##### Data records
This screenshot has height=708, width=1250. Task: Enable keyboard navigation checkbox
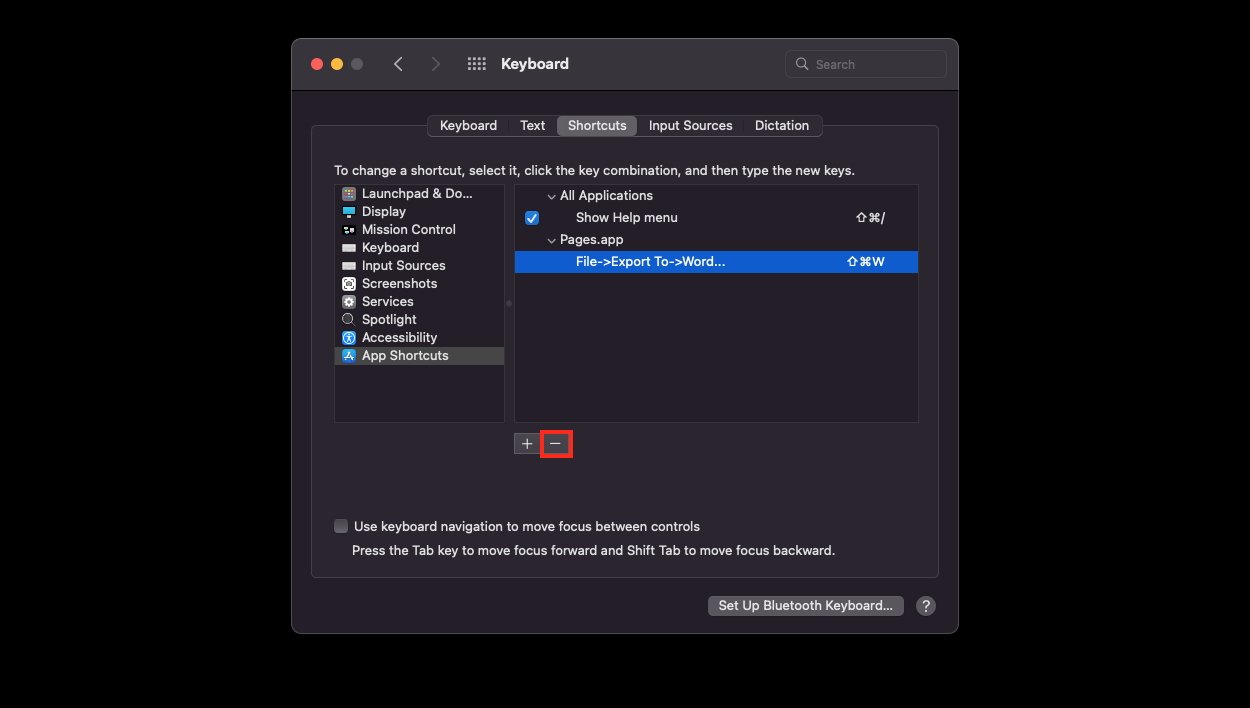click(x=341, y=526)
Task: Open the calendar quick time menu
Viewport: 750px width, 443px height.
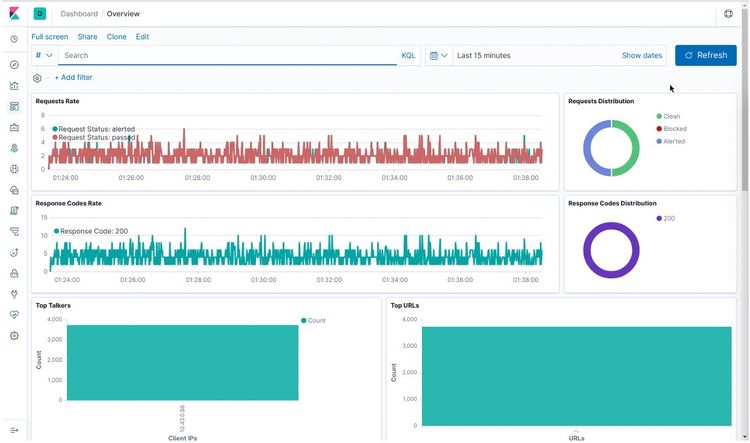Action: click(x=438, y=56)
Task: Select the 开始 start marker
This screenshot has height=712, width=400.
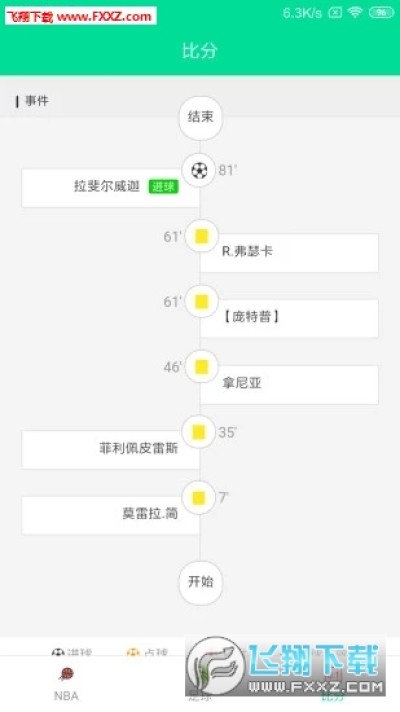Action: (200, 583)
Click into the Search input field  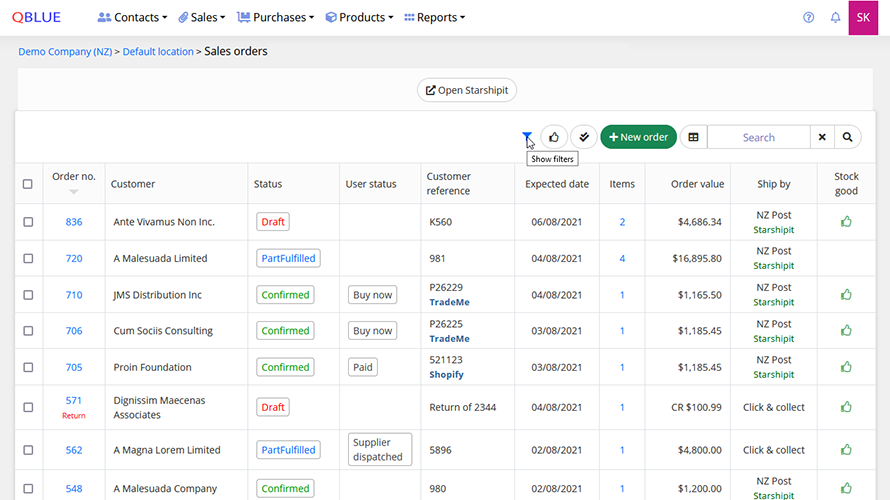tap(758, 137)
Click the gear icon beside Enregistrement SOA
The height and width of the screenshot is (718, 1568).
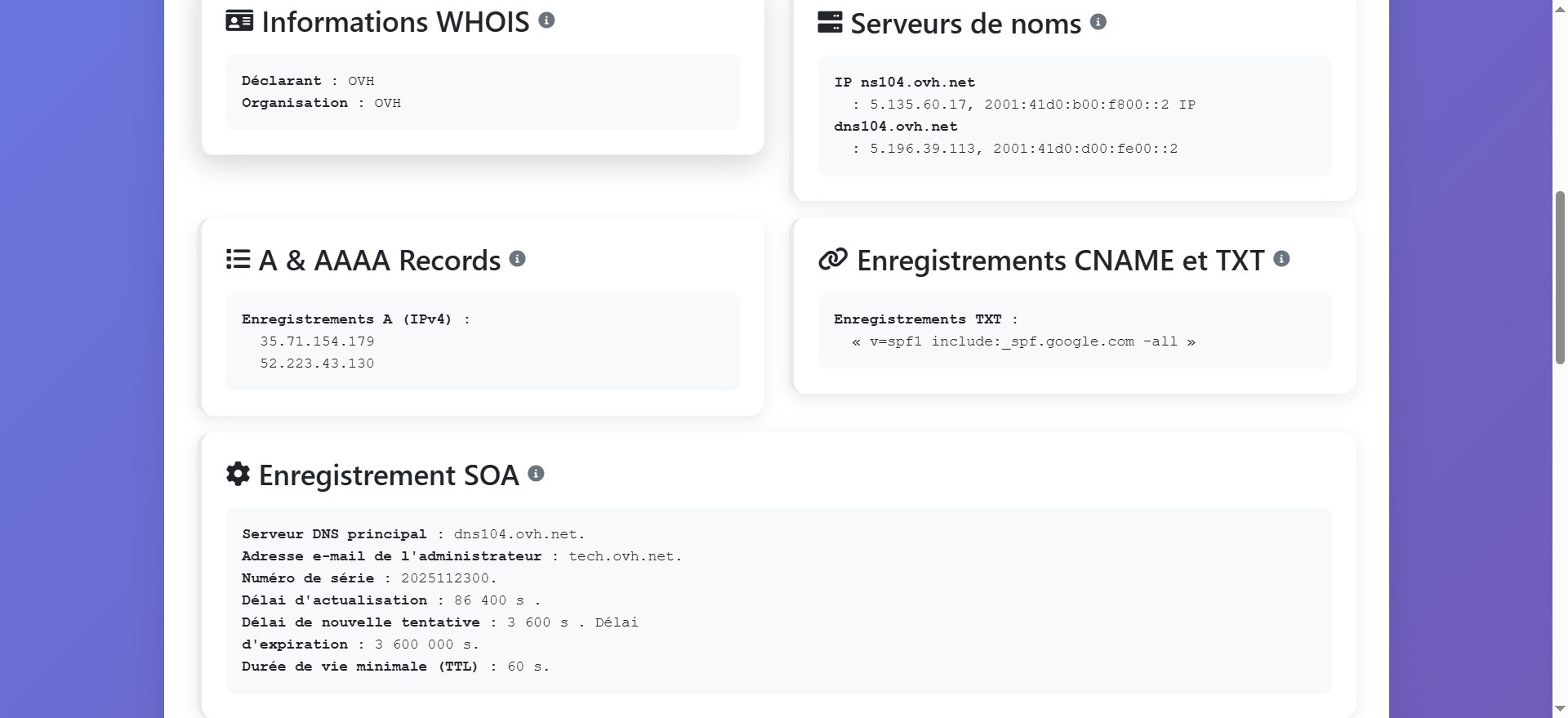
##########
What is needed →
Exact repeat, pictures omitted: give every line from the top of the records down to and including the line with "Task: Select the 开始 start marker".

Response →
This screenshot has height=708, width=1250. Task: Enable keyboard navigation checkbox
click(x=341, y=526)
Task: Open the calendar quick time menu
Viewport: 750px width, 443px height.
Action: click(x=438, y=56)
Task: Select the 开始 start marker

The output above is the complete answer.